Work request
From the records below, pull out each line that contains the string "click" and copy it unchanged.
______________________________
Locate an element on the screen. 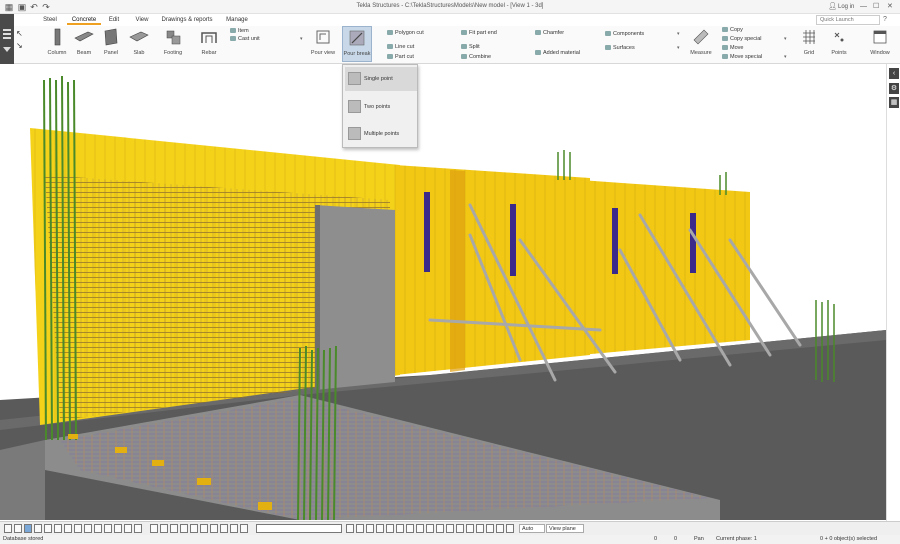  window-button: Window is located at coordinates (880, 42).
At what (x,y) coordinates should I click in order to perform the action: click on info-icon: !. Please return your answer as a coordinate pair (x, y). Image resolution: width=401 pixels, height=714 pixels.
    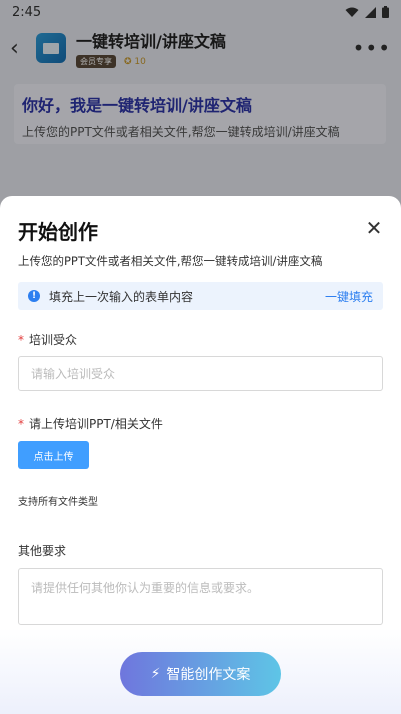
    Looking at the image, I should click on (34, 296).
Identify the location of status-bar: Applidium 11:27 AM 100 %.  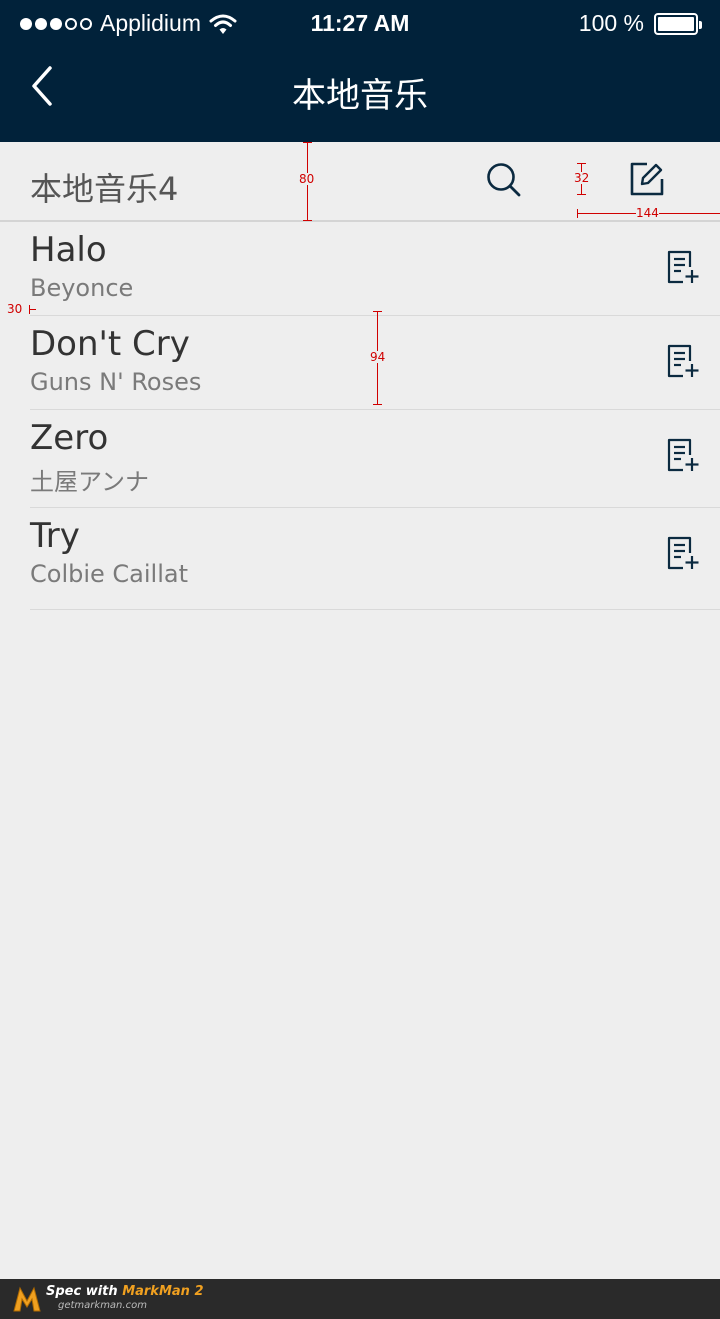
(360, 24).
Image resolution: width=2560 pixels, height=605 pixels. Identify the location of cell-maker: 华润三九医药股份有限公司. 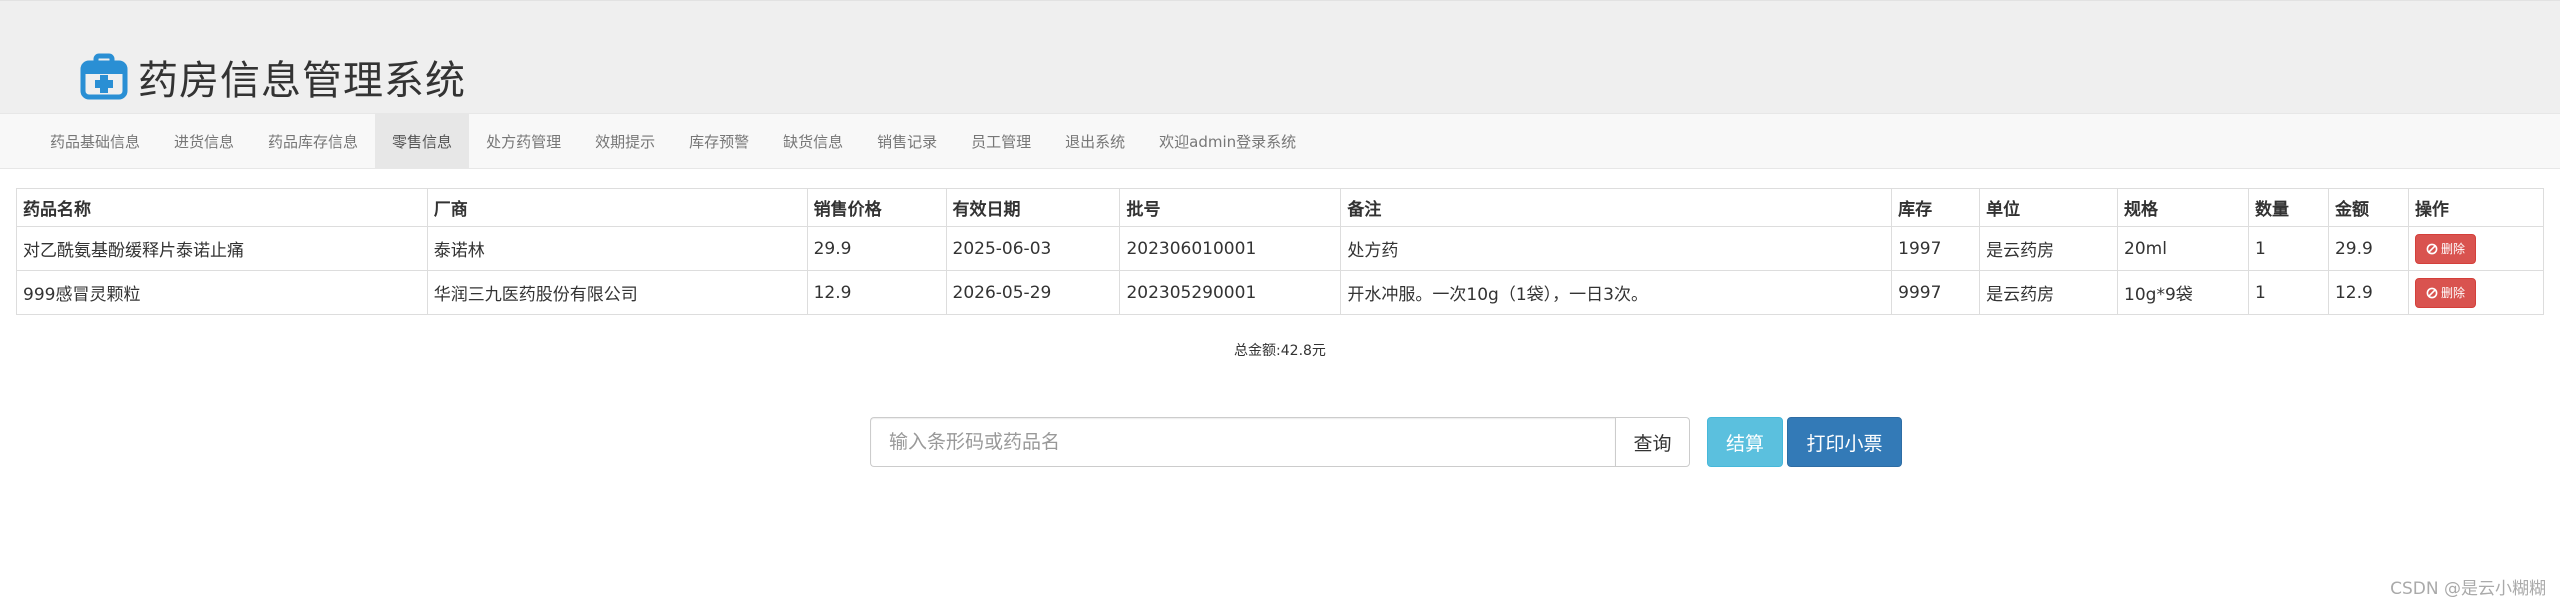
______________________________
Response to the exercise
At what (x,y) coordinates should I click in order to perform the action: click on info-icon: !. Please return your answer as a coordinate pair (x, y). Image resolution: width=401 pixels, height=714 pixels.
    Looking at the image, I should click on (34, 296).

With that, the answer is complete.